Rachel Hunter's on-screen career dates back to the late 1980s, and crosses over between modelling, acting and presenting. Over the years she has been a successful international model, talent show judge, ballroom dancing contestant and travel presenter; she has also taken on dozens of acting roles, and hosted her own show about beauty in different cultures.

Hunter made her screen debut in 1986 as an extra in a Vidal Sassoon commercial, which featured Duran Duran singer Simon Le Bon helming his yacht Drum. The ad was filmed while he competed in the Whitbread Round The World Race. The same year she was a model at the Benson & Hedges Fashion Awards.

Thanks to ongoing fashion work, Hunter was soon spotted by the prestigious Ford modeling agency in New York. In 1987 she appeared on the covers of the German and American editions of Vogue. She was soon gracing the pages of ElleHarper’s Bazaar, Rolling Stone and Sports Illustrated.

Hunter made her mark with New Zealand television audiences via a Tip Top Trumpet commercial, co-starring with a carload of happy young things in a VW convertible accompanied by a catchy Hammond Gamble jingle — "you can’t beat a trumpet". 

Internationally her fame was growing, and in 1989 she headlined in a Sports Illustrated body sculpting video. At 21, Hunter, now one of an elite few tagged as a supermodel, married music legend Rod Stewart.

Our Rachel — or "our girl from Glenfield" — as she was known in Aotearoa during her meteoric rise to supermodel status, began appearing on American television from 1989. She appeared on a myriad of talk shows (David Letterman, Jay Leno, Graham Norton) and awards shows, including co-hosting Ford Supermodel of the World in 1993. The previous year, she cameoed as herself on Shortland Street.

In the mid 90s Hunter began landing small TV roles on Mad about You and The Drew Carey Show. After making her movie debut with a cameo as a waitress in comedy Just A Little Harmless Sex, she co-starred in two films the following year; she was the author of a steamy novel in Two Shades of Blue (the first of many thriller roles), and one of a trio of friends in indie relationship drama Winding Roads

Art copied real life in 2001, when she had a small role as the wife of a 1980s musician in Mark Wahlberg movie Rock Star. The film, she said, reflected "what was going on then, with great humour and style". In 2003 Hunter featured as the out-of-reach crush of a schoolboy in the video for Fountains of Wayne song 'Stacy’s Mom' ("Stacy’s Mom has got it going on".) Hunter went on to cameo in the 2004 Christmas special of British hit The Vicar of Dibley, and hosted reality shows Make Me a Supermodel and Style Me with Rachel Hunter.

She was also the subject of documentaries Rachel Hunter Laid Bare and the Julie Christie-directed Facts of Life, and caught up with her old high schoolmates on the first episode of Kiwi reality show Class Reunion (2002). In 2005 Hunter competed in the first (American) season of Dancing With The Stars, before crossing the Atlantic for the Christmas special of the show that spawned the Dancing empire, Strictly Come Dancing.

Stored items

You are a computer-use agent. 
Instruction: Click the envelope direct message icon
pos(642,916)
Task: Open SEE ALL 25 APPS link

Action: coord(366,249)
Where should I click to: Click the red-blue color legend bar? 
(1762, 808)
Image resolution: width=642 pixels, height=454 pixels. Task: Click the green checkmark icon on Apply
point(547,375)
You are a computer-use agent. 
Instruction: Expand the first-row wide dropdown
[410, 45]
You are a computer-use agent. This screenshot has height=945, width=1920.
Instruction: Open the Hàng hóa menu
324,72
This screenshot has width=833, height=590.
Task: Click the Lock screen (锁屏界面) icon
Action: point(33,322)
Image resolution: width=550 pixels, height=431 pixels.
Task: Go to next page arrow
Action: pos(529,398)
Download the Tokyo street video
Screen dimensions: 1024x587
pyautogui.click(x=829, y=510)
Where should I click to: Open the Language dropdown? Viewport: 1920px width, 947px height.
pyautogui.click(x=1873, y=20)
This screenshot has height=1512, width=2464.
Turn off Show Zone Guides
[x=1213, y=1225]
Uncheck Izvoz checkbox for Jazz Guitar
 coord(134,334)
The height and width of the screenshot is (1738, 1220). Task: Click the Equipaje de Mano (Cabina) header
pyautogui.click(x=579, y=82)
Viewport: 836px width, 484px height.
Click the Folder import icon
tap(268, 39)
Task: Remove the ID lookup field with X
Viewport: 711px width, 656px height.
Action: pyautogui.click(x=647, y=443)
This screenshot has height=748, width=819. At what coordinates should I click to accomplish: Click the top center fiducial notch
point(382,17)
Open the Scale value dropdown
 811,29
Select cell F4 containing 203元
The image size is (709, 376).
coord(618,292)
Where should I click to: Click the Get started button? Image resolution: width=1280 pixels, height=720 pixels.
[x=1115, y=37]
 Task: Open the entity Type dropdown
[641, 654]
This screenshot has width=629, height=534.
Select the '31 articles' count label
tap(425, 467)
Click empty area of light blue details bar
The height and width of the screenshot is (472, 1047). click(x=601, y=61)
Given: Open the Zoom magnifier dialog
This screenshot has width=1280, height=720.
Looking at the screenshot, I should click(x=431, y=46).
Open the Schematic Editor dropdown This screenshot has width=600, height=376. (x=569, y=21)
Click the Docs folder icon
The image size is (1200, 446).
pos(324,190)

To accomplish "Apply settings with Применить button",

- _Exercises to complete_:
1. For the Rachel Hunter career text, decide whether each statement agrees with it: (a) Hunter's screen debut was in 1986 as an extra in a Vidal Sassoon commercial; (b) in 1987 she appeared on the cover of the British edition of Vogue; (c) in 2005 she competed in the first American season of Dancing With The Stars. Answer yes or no for each, quoting the deciding words of the text.
2. In the rows, take the lines starting with the line with "Where should I click to: Click the red-blue" and going on through the line with "[x=1213, y=1225]". Change every "dropdown" in them to "drop-down list", leave everything else unchanged, and return only those lines.

- _Answer list_:
1.
(a) Yes: "Hunter made her screen debut in 1986 as an extra in a Vidal Sassoon commercial"
(b) No: "In 1987 she appeared on the covers of the German and American editions of Vogue."
(c) Yes: "In 2005 Hunter competed in the first (American) season of Dancing With The Stars"

2.
Where should I click to: Click the red-blue color legend bar? 
(1762, 808)
Image resolution: width=642 pixels, height=454 pixels. Task: Click the green checkmark icon on Apply
point(547,375)
You are a computer-use agent. 
Instruction: Expand the first-row wide drop-down list
[410, 45]
You are a computer-use agent. This screenshot has height=945, width=1920.
Instruction: Open the Hàng hóa menu
324,72
This screenshot has width=833, height=590.
Task: Click the Lock screen (锁屏界面) icon
Action: point(33,322)
Image resolution: width=550 pixels, height=431 pixels.
Task: Go to next page arrow
Action: pos(529,398)
Download the Tokyo street video
Screen dimensions: 1024x587
pyautogui.click(x=829, y=510)
Where should I click to: Open the Language drop-down list? Viewport: 1920px width, 947px height.
pyautogui.click(x=1873, y=20)
This screenshot has height=1512, width=2464.
Turn off Show Zone Guides
[x=1213, y=1225]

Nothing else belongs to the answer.